LovelyPDF works on any device with a modern web browser. Whether you are using Chrome on Android, Safari on an iPhone, or Edge on a Windows laptop, the entire compression process runs client-side with no app to install and no operating system restrictions.
Results depend on content type. Scanned documents with high-resolution images can often shrink by 60–85% on the Recommended preset. PDFs composed mostly of text and vector graphics typically compress by 5–15% because there is little image data to reduce. Mixed-content PDFs — such as reports with charts and photographs — usually land in the 25–50% range. If you need to hit a specific target like 1 MB, switch to Maximum Compression: it rasterises every page at low quality for the smallest possible output.
On the Low and Recommended presets, text-only pages are copied losslessly — the text layer, fonts, and vector graphics remain identical to the original. Only pages that contain embedded images are re-rendered at the preset JPEG quality. The Recommended preset (JPEG 65%) produces output that looks sharp at normal screen and print sizes. Maximum Compression rasterises every page including text, converting real characters into a pixel image — the file looks the same on screen but text is no longer selectable or searchable.
Yes, there is no file size limit. The tool processes each page individually inside your browser, so even a 200-page, 100 MB scanned document will complete without crashing. Processing time scales with page count and image resolution — a 50-page scanned file typically takes 30–90 seconds depending on your device speed. If the browser appears unresponsive while the progress bar is moving, that is normal behaviour; the tab will respond once processing is complete.

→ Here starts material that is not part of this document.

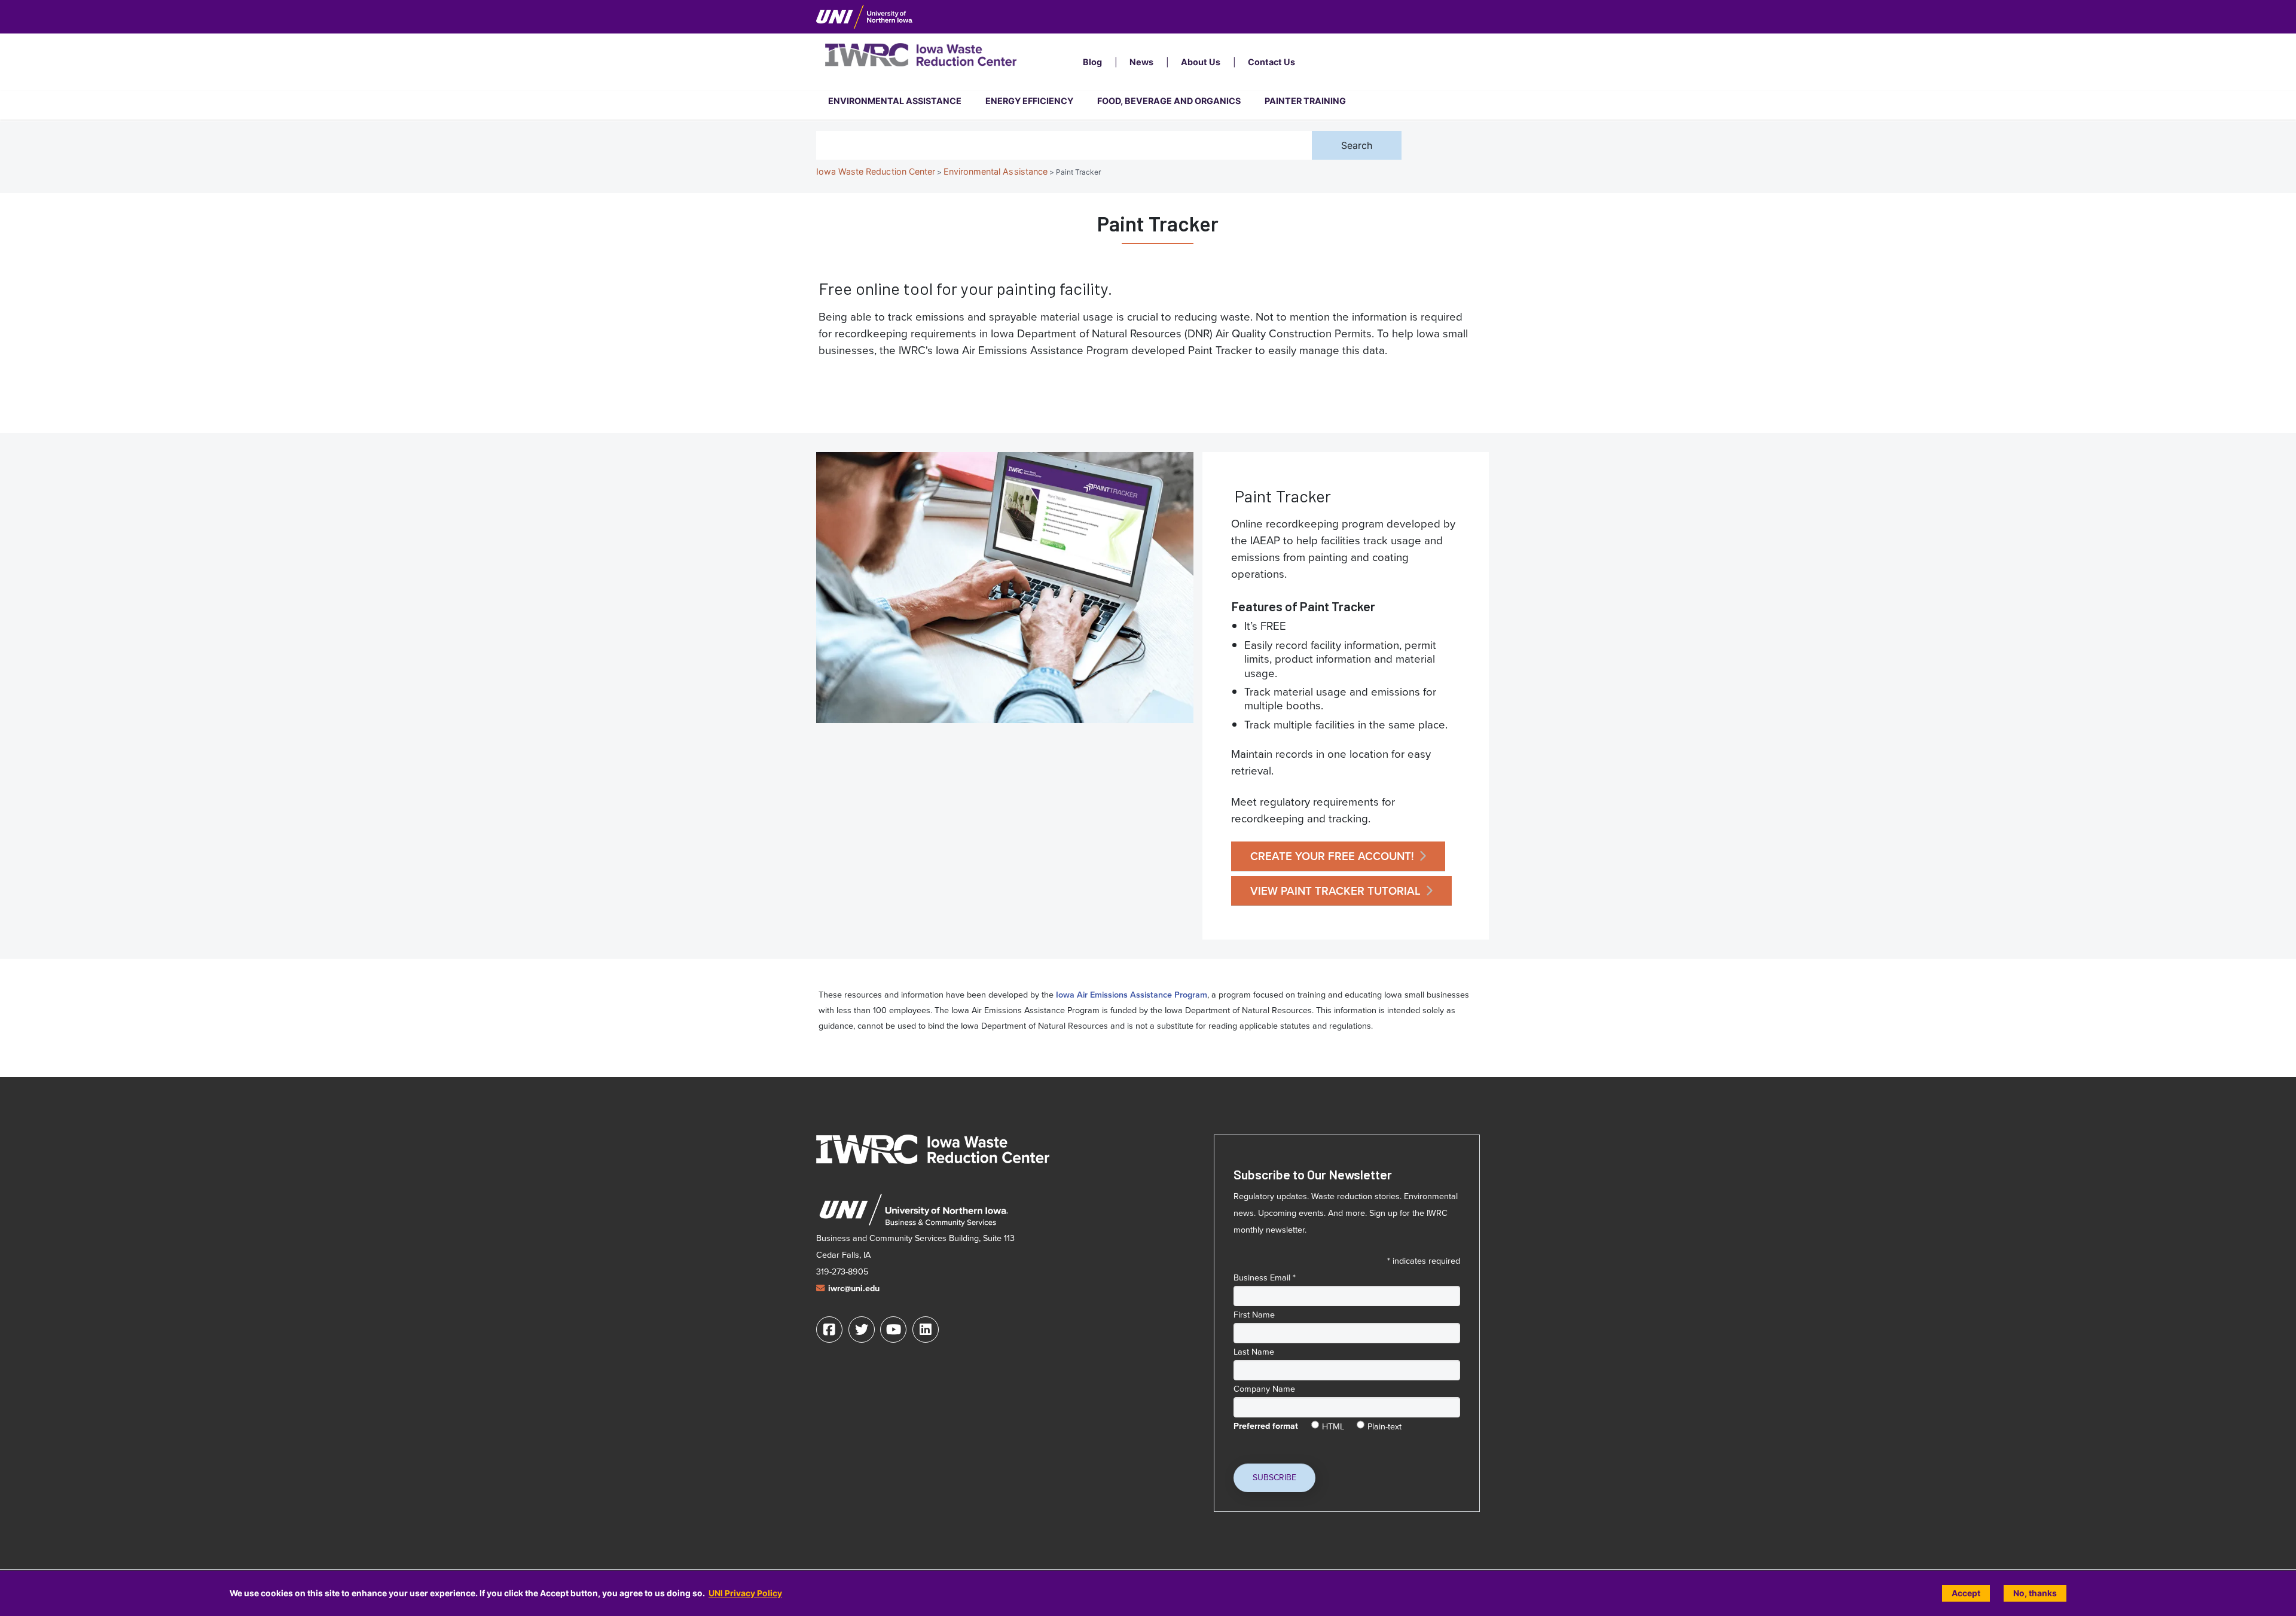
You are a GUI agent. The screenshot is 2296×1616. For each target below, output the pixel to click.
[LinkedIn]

This message appears when both the lossless structure pass and the rasterisation pass produce a result no smaller than the original. It typically means the PDF was already fully optimised — for example, a file previously processed by Adobe Acrobat's PDF Optimizer, iLovePDF, or another compression tool. The original is returned unchanged in this case. Switching to Maximum Compression can sometimes still reduce size further by rasterising at very low quality, though the trade-off is that text will no longer be searchable.